▸ **Exercise prompt**
Search the entries below for the word "will" and copy each line that has it.

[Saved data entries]
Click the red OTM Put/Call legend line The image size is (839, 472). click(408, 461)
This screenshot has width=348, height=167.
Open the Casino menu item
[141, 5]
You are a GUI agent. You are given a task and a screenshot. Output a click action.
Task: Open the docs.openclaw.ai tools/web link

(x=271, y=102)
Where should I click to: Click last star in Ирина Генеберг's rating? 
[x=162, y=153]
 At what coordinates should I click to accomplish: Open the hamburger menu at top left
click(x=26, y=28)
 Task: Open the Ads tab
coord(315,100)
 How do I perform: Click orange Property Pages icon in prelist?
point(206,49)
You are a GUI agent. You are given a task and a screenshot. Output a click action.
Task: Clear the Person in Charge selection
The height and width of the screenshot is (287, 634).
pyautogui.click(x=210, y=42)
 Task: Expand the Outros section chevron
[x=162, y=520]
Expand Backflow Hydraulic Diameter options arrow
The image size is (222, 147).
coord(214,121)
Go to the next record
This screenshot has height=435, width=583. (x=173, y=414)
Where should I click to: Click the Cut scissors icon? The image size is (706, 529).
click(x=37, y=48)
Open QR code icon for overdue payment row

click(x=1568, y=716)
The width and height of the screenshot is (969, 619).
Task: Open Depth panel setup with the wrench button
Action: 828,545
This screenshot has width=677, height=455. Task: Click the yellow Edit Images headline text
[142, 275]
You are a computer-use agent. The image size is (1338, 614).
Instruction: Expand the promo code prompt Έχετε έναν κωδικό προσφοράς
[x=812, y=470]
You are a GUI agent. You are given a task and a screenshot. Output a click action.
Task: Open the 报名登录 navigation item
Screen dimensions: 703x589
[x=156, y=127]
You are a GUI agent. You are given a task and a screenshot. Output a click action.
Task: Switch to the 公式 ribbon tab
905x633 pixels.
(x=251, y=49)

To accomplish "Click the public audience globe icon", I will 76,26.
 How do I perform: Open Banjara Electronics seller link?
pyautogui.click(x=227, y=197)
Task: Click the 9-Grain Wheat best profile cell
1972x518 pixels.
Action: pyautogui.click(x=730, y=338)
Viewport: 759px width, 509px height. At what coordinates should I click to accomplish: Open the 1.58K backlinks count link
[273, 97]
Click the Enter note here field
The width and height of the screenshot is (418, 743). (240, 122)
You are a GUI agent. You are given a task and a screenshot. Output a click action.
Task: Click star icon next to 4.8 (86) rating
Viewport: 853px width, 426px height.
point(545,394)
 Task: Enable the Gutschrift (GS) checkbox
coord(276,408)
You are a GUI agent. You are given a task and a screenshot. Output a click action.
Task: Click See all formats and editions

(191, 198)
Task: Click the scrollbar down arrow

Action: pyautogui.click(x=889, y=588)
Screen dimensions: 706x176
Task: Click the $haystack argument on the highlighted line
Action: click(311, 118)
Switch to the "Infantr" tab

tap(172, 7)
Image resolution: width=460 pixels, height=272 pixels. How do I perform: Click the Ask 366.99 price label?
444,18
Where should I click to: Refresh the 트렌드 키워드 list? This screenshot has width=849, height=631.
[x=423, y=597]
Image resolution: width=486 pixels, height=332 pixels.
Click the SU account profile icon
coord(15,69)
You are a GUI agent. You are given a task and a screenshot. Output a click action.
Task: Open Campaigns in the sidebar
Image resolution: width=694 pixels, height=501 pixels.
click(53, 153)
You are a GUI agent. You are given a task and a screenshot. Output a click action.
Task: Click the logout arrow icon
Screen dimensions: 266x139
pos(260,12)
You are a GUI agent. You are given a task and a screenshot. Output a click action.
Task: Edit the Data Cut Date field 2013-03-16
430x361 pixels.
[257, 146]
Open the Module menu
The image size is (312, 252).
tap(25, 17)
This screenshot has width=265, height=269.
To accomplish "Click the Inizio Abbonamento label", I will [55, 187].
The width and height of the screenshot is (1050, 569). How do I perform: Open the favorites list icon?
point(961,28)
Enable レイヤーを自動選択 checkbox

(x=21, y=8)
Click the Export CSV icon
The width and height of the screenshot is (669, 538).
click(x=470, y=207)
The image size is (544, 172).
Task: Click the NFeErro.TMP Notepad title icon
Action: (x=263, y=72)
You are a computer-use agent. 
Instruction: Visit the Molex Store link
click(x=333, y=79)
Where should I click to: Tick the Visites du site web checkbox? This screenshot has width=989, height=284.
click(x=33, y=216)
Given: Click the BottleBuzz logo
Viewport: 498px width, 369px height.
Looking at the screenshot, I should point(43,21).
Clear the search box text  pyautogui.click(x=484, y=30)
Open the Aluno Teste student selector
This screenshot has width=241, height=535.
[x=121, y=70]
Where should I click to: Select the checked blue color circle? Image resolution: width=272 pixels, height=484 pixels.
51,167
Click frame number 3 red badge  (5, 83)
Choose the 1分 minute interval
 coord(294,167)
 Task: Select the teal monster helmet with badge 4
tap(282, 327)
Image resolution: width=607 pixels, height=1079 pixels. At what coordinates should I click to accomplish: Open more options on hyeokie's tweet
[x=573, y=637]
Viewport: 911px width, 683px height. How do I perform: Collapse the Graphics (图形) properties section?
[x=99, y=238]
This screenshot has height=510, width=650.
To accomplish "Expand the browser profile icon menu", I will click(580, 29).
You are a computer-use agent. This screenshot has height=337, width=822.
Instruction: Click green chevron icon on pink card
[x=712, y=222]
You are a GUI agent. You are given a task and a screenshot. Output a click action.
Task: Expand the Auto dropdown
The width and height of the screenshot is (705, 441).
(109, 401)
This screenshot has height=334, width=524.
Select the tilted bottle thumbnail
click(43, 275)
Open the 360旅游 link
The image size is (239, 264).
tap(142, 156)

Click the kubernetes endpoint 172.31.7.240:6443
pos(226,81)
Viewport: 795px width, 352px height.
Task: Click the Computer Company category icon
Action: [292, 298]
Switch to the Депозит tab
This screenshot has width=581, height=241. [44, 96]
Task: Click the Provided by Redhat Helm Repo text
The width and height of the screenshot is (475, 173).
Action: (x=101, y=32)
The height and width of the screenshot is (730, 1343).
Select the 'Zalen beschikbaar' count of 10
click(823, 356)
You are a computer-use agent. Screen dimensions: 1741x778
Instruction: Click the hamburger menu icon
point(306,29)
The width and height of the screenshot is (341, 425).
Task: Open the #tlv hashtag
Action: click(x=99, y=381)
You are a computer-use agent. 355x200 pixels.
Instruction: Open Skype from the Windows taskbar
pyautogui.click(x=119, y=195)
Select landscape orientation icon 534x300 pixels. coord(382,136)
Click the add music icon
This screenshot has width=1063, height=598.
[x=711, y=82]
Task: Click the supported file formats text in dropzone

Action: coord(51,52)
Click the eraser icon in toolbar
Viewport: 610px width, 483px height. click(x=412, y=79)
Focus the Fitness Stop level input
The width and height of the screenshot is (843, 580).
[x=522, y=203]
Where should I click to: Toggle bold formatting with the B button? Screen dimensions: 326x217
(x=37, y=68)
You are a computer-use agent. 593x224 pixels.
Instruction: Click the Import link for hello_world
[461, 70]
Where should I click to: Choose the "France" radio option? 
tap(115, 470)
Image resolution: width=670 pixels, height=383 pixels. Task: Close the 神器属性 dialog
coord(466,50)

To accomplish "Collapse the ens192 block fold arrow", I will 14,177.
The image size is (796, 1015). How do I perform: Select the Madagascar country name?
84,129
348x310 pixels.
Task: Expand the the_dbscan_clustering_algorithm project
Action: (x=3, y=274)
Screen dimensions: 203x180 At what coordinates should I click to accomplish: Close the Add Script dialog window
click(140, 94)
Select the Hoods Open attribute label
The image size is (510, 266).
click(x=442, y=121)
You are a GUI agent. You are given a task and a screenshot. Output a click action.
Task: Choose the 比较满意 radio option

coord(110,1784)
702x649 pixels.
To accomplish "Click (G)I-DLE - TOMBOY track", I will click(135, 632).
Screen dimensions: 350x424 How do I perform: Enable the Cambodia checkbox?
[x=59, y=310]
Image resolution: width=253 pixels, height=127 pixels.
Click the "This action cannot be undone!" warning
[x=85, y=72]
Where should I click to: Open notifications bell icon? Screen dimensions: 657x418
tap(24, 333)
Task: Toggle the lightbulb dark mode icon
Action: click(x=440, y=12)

▸ **Reply**
To accomplish "Click the public audience globe icon", I will 76,26.
To accomplish "Click the Inizio Abbonamento label", I will [55, 187].
To accomplish "Expand the browser profile icon menu", I will click(580, 29).
To accomplish "Collapse the ens192 block fold arrow", I will 14,177.
To accomplish "Click (G)I-DLE - TOMBOY track", I will click(135, 632).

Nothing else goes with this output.